SOMERS, N.Y. – Special education teachers, both past and present, were honored at this year’s Special Education Parent Teacher Association (SEPTA) awards ceremony. Carol Haber-Cohen, who has worked in the district since 1995, was given the Award of Excellence, and Robert Fisher was presented the Award of Merit.
“We’re honoring them for their outstanding service to our students and to our special education and Somers community,” said Laura Cabo, co-president of SEPTA.
From the beginning, Joyce Plaut-Freeman, SMS speech and language therapist, said that she knew Fisher would be a great addition to the Somers teaching community from the moment she interviewed him 15 years ago, although he seemed “serious and buttoned-up.” She added that the first impression was wrong, and that in the years she has known him, he has been warm, student-centered and has a great sense of humor.
“In all my years working with Bob, he has never made a student feel they have given a wrong answer,” said Lorraine Stetson, teacher at Somers Middle School. “He builds self-esteem without anyone knowing he’s doing it.”
Plaut-Freeman added that the creativity he employs in the classroom leaves neighboring classrooms entertained and inspired by things such as wolf howls and serenades.
While he excels in the classroom as a teacher, Fisher revealed that he wasn’t always the best student, and struggled particularly with mathematics when he was growing up. Ultimately, the experience led him to go down the path of a special education teacher.
“I experienced firsthand the frustration of failing tests and the debilitating effect it had on diminishing one’s confidence and self-esteem,” he said. “This led me to believe as teacher: before you crack the cover of classroom books, you must first seek to uncover the gifts each child possesses.”
Fisher thanked the Somers community and his wife.
Stacey Elconin, principal of Somers intermediate School, listed the myriad roles Haber-Cohen assumes outside of the classroom, which includes co-chair of the Special Education Committee and co-chair of the Author’s Day Committee, to name a few.
“Once you enter her classroom it’s very clear to see the role that has the most special place in her heart,” Elconin said.
Elconin added that Haber-Cohen has many strategies “up her sleeve” for any teaching situation and acts as a relentless advocate for her students.
Somers High School student Tyler Steinfeld, and Haber-Cohen’s former student, agreed and said that her ability to “connect with her students” inside and outside of the classroom by using their interests to make learning fun, left him with a memorable experience after he left her classroom.

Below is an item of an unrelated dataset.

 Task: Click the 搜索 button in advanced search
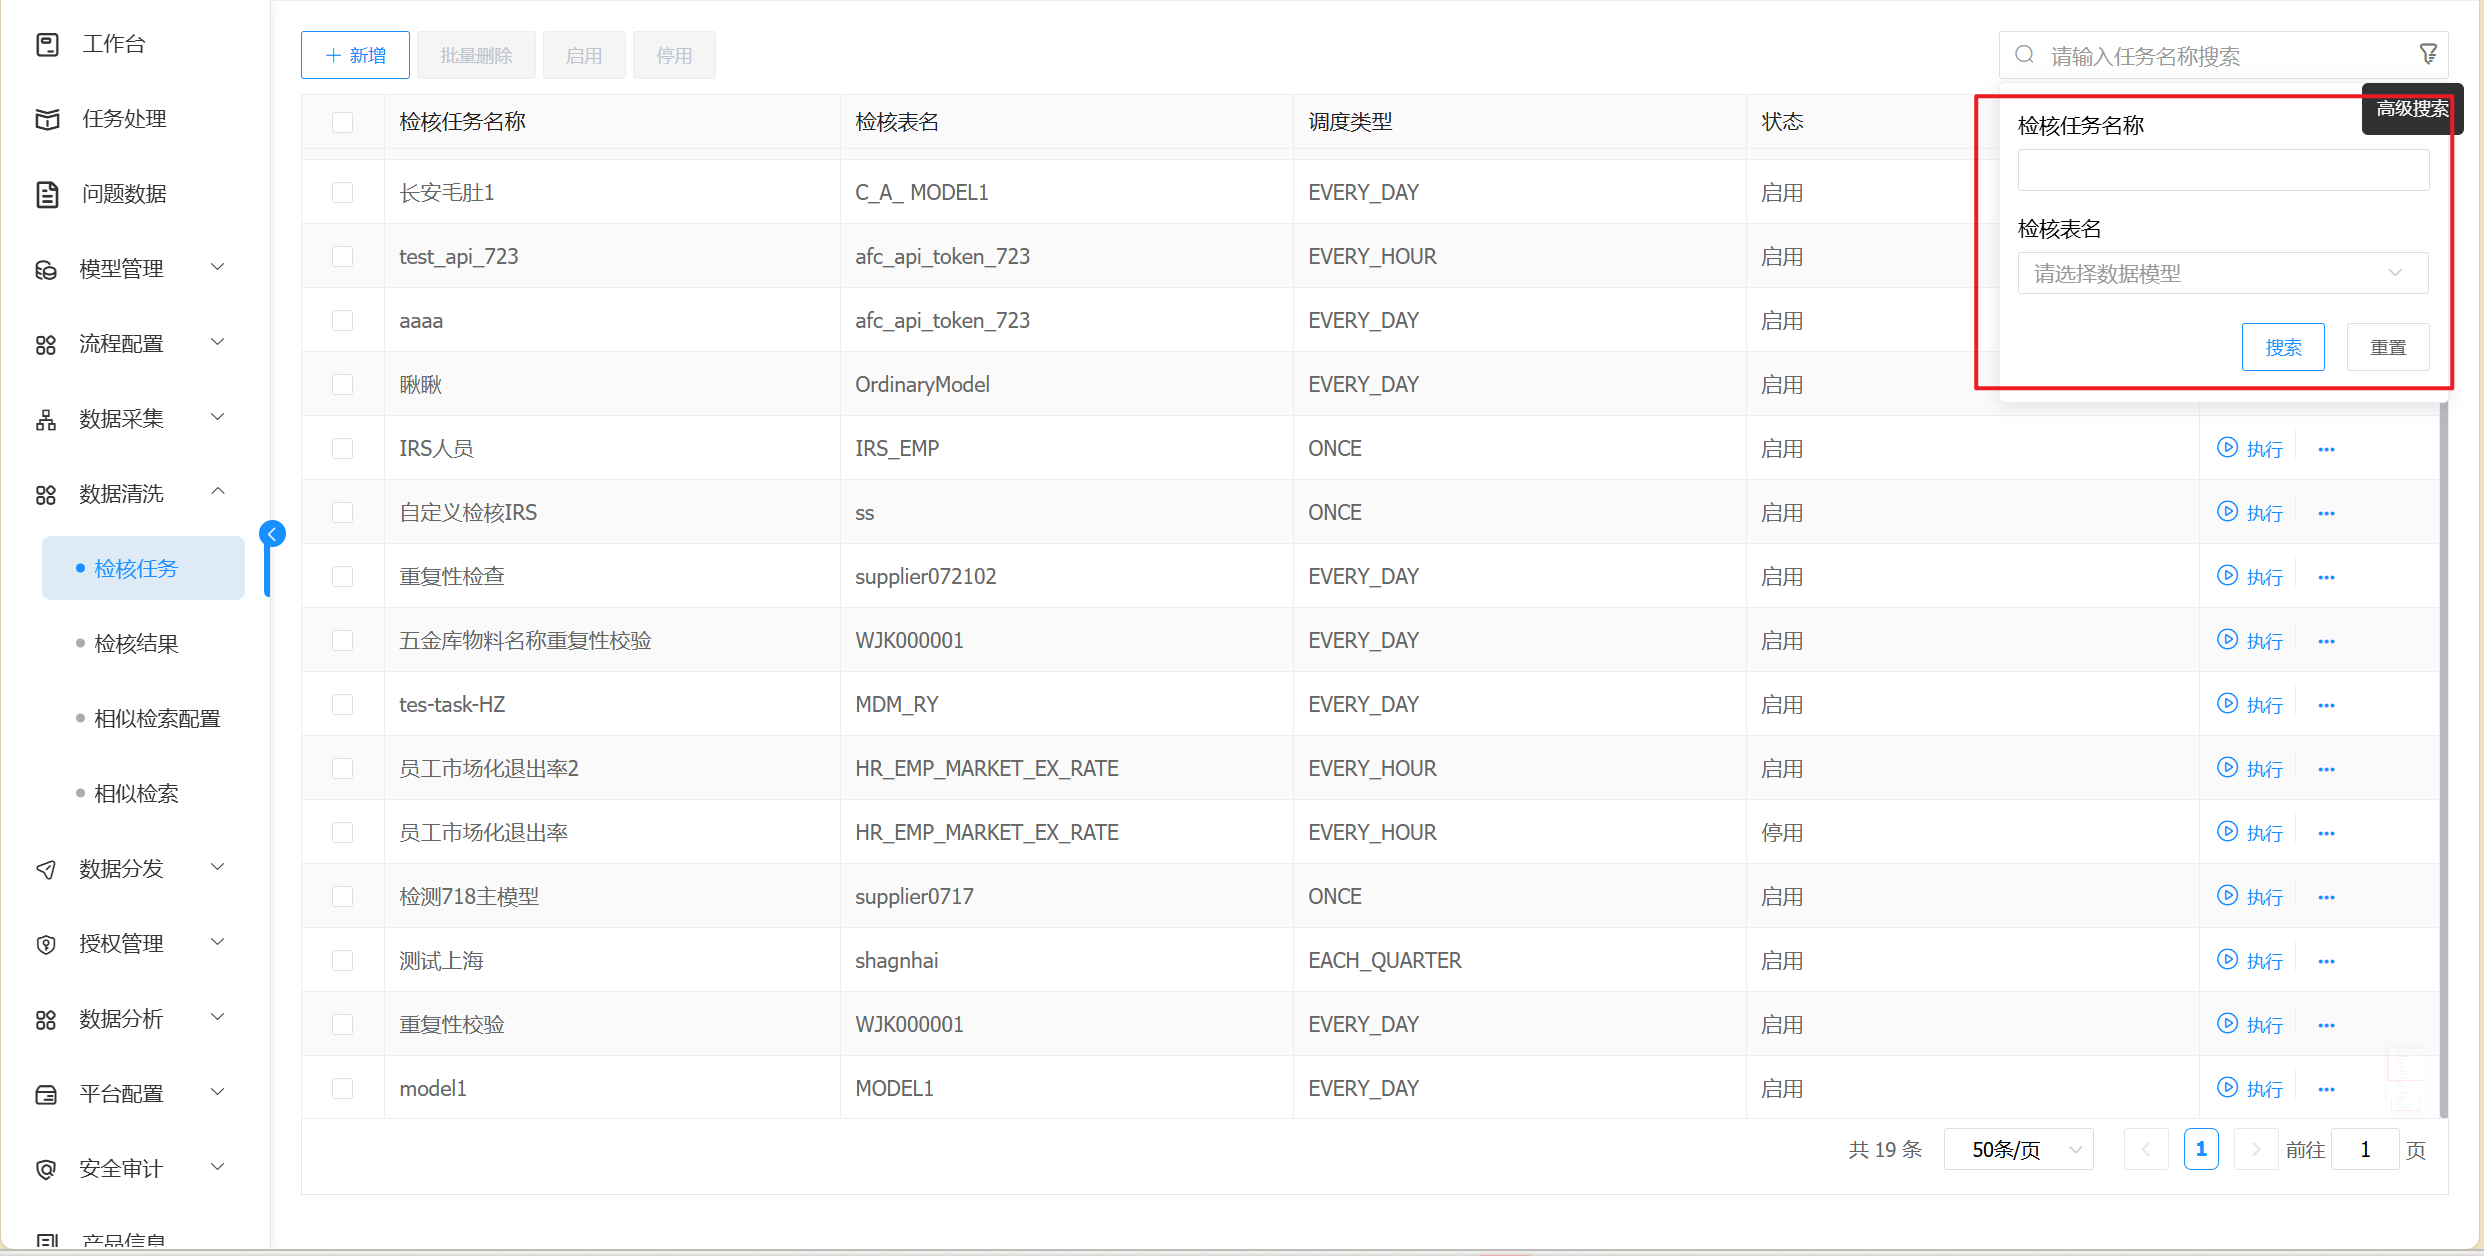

“Whatever she did always went back to Legos,” he said, remembering how she catered to his fourth grade group’s interests in particular. He added that as a teacher, she makes students feel supported.
Haber-Cohen said she was overwhelmed, grateful and thankful to her fellow SEPTA members for the recognition. Cohen’s inspiration came from her family, she said. Her mother was a role model for her, as she advocated for appropriate education placements for her brother, Howie, who had Down syndrome. At a time when there weren’t options for students like Howie, Haber-Cohen said, her mother was a pioneer in getting the school board to support the creation of appropriate learning environments for special education students.
The Somers Central School District, on the other hand, is very supportive, she said, adding that the support of the community plays a big role in the success of the special education teachers and students.
“It takes a village,” she said. “It takes a supportive administration, it takes professional, passionate teachers, therapists and support staff and, finally, it takes a highly informed, strong-willed advocating parent to educate our children. While we may not always agree with each other, I am incredibly proud to be a member of this village.”
During a special addition to this year’s ceremony, Joanna Orzech, a middle school student, sang an acapella rendition of Sarah McLachlan’s “In the Arms of an Angel,” in memory of Sherri Mangus, a Somers special education teacher who died earlier this year.
Orzech sang the song after it was announced that going forward, the Award of Merit will be renamed the “Sherri Mangus Award” in future SEPTA ceremonies. Mangus won the award in 2013.
“It is her spirit that will define this award in the future,” Cabo said. “Sherri’s mantra was it’s not about what the kids can’t do; it’s all about what they can do. She was relentless in her quest to find creative ways to teach her students and help them utilize their strength to accomplish their goals.”
Cabo spoke from experience, as Mangus had taught her son, Sean. Cabo said Mangus was known for never giving up on her students.
“Her humor, warmth and ingenuity was a tremendous gift both to Sean and to our family,” Cabo said. “SEPTA will honor her memory each year as we award another outstanding member of our faculty who embraces these same qualities going forward.”